When I started growing flowers for sale the issues I had were often pointed out by florists with whom I had hoped to work. In those days I was told again and again, ‘But the brides want X at Y time of year and you don’t grow that. You can’t give the brides what they want all the time so therefore your business is never going to work.’
At first I was intimidated into agreeing with the florists. After all, what did I know? I was just a flower grower, green fingered maybe, but with little experience when it came to what a customer would want. People with many years in the wedding and events business surely knew more than me.

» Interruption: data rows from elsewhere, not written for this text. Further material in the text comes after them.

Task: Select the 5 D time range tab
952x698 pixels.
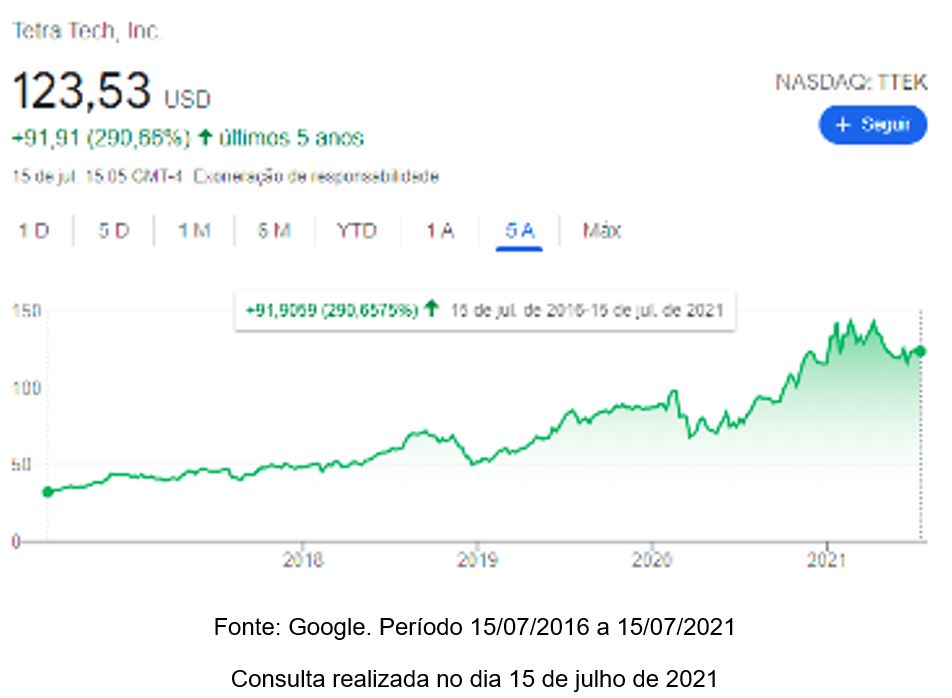Action: (x=114, y=231)
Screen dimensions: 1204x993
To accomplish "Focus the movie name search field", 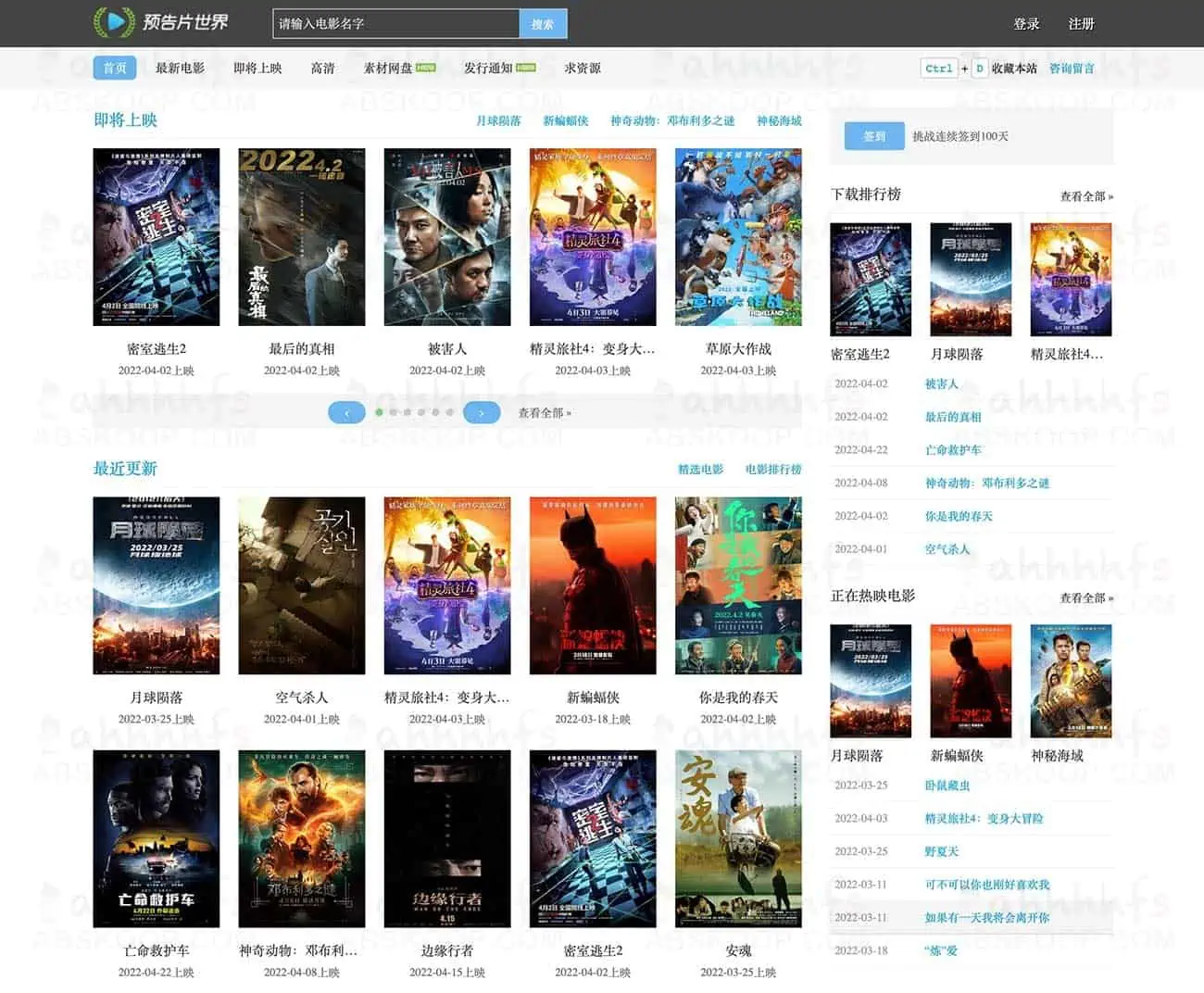I will 395,24.
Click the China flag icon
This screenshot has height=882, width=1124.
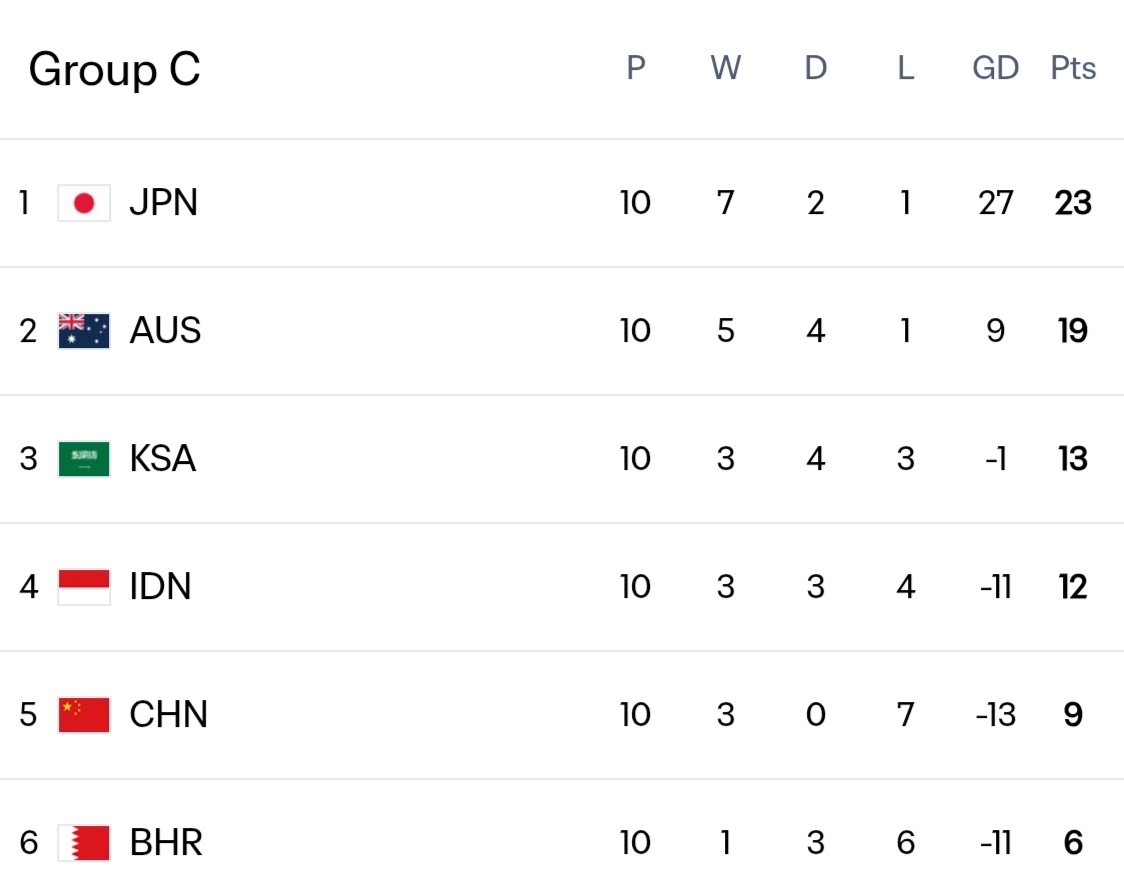pos(84,715)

So I just plugged away at a niche I assumed would stay little. I knew that there would be some people who loved the idea of locally grown flowers. And there were enough of them that I slowly built a business around them. And as the business became more established I took time to talk to my customers about what they wanted from me. And again and again and again I was told, ‘We love the idea that the flowers have been grown just down the road from where the wedding will be held.’
‘I can’t promise so many stems of this or that variety,’ I would say, being careful to manage my customers’ expectations.

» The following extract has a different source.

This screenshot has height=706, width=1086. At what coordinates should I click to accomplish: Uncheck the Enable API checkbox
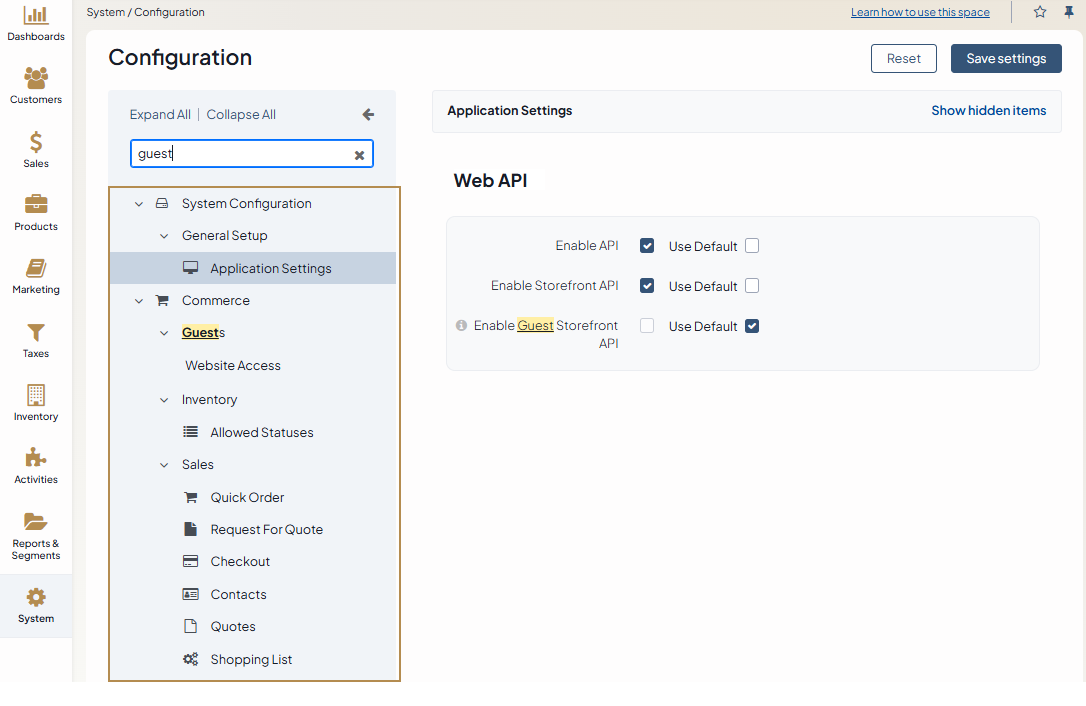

Invariably the response was that they didn’t mind what varieties I supplied: my customers wanted their wedding or event to be dressed with flowers grown down the lane. They might have a colour scheme, but often not. My customers wanted a mix of flowers that looked as though they’d just been cut from a country garden and I could supply that because they had.
This morning I had a chat with a girl being married this summer. She is not on an especially tight budget, nor are her ideas consciously modest. What she does love though is that after many years of working in this business now I can put into words, marketing speak, if you like, the choice she’s making by ordering flowers from us.
I can explain the difference between a florist who offers a look based on a colour scheme and so many stems of this or that ordered at any time of year for the pleasure of the bride. No matter the distance those flowers have travelled, no matter how long it is since they were cut, no matter the chemical interventions which may have taken place in order for the bride to have the flowers she’s always dreamed of in a particular colour and particular quantity on the day she’s chosen. No matter. And there are many for whom that no matter matters to them.
And to them I say, ‘I am not your florist.’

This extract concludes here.